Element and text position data

......

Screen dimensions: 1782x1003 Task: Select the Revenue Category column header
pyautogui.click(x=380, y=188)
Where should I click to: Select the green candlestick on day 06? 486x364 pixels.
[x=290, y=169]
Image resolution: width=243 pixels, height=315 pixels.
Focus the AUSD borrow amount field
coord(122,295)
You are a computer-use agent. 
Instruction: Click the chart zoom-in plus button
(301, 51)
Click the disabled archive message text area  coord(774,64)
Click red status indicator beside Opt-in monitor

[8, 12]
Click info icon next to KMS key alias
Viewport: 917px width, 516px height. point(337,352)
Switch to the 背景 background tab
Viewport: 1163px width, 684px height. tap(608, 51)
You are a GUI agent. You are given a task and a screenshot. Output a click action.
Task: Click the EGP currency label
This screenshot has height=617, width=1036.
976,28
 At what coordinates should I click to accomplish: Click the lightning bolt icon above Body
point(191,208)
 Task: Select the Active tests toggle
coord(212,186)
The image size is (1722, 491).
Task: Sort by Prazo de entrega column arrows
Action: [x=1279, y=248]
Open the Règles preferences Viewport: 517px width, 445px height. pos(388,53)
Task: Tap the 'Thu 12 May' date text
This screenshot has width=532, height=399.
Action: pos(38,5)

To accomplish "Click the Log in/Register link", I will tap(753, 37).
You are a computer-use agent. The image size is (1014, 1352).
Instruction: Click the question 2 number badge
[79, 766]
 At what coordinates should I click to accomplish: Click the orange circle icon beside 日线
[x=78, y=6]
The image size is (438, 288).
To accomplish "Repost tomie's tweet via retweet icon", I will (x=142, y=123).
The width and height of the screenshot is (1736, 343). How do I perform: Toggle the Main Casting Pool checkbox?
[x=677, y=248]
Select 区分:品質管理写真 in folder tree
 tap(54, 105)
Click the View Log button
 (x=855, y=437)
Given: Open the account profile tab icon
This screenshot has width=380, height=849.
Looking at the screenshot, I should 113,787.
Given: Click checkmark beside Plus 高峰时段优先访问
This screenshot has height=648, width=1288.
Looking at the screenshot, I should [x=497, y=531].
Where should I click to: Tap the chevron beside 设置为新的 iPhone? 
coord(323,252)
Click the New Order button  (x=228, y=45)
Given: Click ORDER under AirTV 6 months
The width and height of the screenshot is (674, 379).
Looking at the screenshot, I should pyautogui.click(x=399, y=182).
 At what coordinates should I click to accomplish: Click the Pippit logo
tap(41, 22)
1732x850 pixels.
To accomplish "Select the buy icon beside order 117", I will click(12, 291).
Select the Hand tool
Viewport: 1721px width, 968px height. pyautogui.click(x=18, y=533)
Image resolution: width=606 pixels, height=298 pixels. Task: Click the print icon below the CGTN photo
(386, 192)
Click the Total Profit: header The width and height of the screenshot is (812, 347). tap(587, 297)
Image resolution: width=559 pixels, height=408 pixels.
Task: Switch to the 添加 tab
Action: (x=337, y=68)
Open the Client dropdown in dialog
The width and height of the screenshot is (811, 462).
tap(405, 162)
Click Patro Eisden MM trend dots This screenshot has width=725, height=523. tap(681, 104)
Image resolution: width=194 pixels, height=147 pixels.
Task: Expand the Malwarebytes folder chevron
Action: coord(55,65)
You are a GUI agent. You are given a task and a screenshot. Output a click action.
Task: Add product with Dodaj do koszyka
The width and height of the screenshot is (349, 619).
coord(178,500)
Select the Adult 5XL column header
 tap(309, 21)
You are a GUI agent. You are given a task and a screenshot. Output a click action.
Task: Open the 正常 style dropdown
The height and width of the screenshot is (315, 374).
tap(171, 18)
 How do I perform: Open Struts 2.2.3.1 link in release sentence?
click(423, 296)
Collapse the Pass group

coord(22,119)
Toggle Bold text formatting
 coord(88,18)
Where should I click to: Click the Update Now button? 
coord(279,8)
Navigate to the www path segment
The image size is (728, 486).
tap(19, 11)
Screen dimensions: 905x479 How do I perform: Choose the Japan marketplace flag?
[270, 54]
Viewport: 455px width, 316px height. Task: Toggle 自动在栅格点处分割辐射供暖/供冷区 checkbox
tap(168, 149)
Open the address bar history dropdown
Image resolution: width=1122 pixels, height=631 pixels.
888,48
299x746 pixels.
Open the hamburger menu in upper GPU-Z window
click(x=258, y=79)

......

• _TASK TO COMPLETE_
Print the lines from the start of the entries above through the line that contains "Viewport: 1163px width, 684px", both ends included.

• _RESPONSE_
Screen dimensions: 1782x1003 Task: Select the Revenue Category column header
pyautogui.click(x=380, y=188)
Where should I click to: Select the green candlestick on day 06? 486x364 pixels.
[x=290, y=169]
Image resolution: width=243 pixels, height=315 pixels.
Focus the AUSD borrow amount field
coord(122,295)
You are a computer-use agent. 
Instruction: Click the chart zoom-in plus button
(301, 51)
Click the disabled archive message text area  coord(774,64)
Click red status indicator beside Opt-in monitor

[8, 12]
Click info icon next to KMS key alias
Viewport: 917px width, 516px height. point(337,352)
Switch to the 背景 background tab
Viewport: 1163px width, 684px height. tap(608, 51)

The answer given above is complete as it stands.